Monday July 7, 2025. 06:33 PM , from ComputerWorld
Historically, when companies roll out new capabilities, they start out lenient to encourage usage. Take facial biometrics for example. When they first went into use, the initial settings were chosen to make it easier for the biometrics to work. Yes, it meant more imposters would get a green light, but it sharply limited friction for legitimate users. 

Google and many certificate authorities used a similar playbook with web server certificates, allowing them to be used for all kinds of authentication functions instead of just the web server function they were designed for.

That all ends, in theory, on June 15, 2026, according to Google. 

The online post explaining the change is quite technical, but the upshot is that Google is finally trying to put an end to the sometimes sloppy way in which certs are being used.

Earlier this year, various groups debated shortening the expiration time frame of web certs to six weeks, a move that was ultimately made official in April. That move dealt with how long web certs could be used. The new Google effort focuses on what they can (and cannot) be used for.

The decision “marks a critical shift in how digital trust is governed and it has serious implications for enterprises, particularly in financial services,” said Timothy Hollebeek, industry technology strategist for DigiCert. The change “will flag such certificates as misconfigured or non-compliant, leading to significant outages for legitimate applications of this EKU. For organizations still using multipurpose certificates, this is a wake-up call. Financial institutions may no longer rely on certificates intended for browsers and web servers.”

Hollebeek argued that this is the right move, given that “many of these applications need no communication outside of the company network and will therefore be more securely protected on an internal PKI, where the organization can configure certificates as they see fit.”

Erik Avakian, a technical counselor at consulting firm Info-Tech, agreed. “Google is actually doing the right thing,” he said. “This is good because it goes back to the concept of least privilege” where certs are used “only for the intended purpose. It’s about zero trust” when “certificates are separated like this.”

Avakian said most users will do whatever is convenient, unless they’re required to do otherwise. “It helps to be forced to do better security,” he said. “Users want to get things done quickly and easily.

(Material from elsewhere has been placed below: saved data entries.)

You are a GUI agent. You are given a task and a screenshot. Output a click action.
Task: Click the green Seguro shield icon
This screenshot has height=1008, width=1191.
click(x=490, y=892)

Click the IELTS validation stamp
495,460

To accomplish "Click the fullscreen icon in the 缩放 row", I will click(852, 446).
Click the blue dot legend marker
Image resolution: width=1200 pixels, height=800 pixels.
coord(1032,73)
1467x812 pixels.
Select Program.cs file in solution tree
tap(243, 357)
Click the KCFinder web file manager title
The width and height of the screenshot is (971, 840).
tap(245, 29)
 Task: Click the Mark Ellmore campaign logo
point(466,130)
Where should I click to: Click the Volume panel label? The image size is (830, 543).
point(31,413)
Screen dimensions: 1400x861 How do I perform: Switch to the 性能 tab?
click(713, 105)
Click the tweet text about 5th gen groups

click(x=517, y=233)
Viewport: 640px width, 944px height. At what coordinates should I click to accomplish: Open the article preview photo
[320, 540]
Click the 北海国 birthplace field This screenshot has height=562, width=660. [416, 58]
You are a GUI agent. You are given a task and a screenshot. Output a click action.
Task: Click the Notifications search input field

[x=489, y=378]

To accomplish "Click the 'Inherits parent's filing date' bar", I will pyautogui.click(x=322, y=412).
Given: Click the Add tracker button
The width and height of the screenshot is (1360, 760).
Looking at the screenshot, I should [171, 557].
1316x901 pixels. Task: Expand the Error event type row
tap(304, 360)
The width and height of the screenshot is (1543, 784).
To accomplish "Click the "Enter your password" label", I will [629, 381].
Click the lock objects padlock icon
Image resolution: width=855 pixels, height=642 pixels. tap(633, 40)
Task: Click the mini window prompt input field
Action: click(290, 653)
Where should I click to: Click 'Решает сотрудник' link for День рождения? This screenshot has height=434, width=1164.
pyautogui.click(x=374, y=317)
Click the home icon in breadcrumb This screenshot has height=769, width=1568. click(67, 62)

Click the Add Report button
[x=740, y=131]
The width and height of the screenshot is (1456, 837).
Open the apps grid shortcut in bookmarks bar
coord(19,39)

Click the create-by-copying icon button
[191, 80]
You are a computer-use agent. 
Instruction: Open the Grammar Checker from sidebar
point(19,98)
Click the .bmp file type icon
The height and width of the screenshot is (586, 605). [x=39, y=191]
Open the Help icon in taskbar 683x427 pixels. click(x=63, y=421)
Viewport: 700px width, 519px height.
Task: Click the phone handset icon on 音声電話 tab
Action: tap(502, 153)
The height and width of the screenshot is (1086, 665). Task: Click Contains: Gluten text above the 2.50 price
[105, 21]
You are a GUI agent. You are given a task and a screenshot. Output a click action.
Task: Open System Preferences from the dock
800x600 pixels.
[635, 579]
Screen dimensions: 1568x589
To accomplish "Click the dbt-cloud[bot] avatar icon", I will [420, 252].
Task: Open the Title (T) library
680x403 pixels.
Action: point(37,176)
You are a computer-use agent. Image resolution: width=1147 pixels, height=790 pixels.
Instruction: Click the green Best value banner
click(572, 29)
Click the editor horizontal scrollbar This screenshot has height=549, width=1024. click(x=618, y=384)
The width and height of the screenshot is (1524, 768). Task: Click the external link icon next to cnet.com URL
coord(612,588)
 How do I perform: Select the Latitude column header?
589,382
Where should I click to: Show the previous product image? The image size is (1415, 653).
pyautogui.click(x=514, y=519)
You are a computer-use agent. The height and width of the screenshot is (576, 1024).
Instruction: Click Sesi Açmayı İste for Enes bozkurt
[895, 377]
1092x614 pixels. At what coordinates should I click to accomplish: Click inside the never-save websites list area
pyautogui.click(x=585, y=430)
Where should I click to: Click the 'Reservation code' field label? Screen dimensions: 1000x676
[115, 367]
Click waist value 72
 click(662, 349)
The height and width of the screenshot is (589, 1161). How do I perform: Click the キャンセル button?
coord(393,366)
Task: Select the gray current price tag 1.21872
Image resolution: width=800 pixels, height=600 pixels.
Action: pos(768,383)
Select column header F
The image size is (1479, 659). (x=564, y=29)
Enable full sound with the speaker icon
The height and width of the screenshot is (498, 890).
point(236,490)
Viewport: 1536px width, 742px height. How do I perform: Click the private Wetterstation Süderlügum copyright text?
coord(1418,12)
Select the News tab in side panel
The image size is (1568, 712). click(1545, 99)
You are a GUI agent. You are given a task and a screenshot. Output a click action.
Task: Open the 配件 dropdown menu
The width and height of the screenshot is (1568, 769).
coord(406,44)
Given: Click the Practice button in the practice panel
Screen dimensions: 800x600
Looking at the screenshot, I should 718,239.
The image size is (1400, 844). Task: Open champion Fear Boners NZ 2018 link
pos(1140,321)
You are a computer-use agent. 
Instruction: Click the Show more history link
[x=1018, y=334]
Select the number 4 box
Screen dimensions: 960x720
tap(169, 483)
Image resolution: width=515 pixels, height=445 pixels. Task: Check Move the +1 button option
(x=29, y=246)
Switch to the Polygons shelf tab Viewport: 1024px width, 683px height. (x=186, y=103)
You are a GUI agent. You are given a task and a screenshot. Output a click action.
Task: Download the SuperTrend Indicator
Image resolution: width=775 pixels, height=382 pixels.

It comes down to culture, to costs, to ease.”

Hollebeek said the change comes down to using different certificates for server authentication and client authentication. “Cryptographic separation between domains is a well-known security principle,” he said. “You should only be using Web PKI certs if there is a browser involved.”

Another certificate expert, Jason Soroko, agreed with the others that taking the easy route with certs —rather than correct one — is behind this problem. 

“Client authentication certificates should be coming from a private certificate authority,” said Soroko, who is a senior fellow at Sectigo. “It was just easier to go to some CA [certificate authority] and get your client authentication.”

The Google statement is written in a language the cert community should certainly understand:

“To align all PKI hierarchies included in the Chrome Root Store on the principle of serving only TLS server authentication use cases, the Chrome Root Program will phase-out multi-purpose roots from the Chrome Root Store. Beginning June 15, 2026, the Chrome Root Program will set an SCTNotAfter constraint on root CA certificates included in the Chrome Root Store for any PKI hierarchy found in violation of the below requirements,” Google wrote. “To reduce negative impact to the ecosystem, the Chrome Root Store may temporarily continue to include a multi-purpose root CA certificate in the Chrome Root Store without an SCTNotAfter constraint on a case-by-case basis, but only if the corresponding CA Owner has submitted a Root Inclusion Request to the CCADB for a replacement root CA certificate before June 15, 2026.”

The upshot? If your operation has been using certs in a lazy, lackadaisical manner, you’ve got less than a year to clean things up.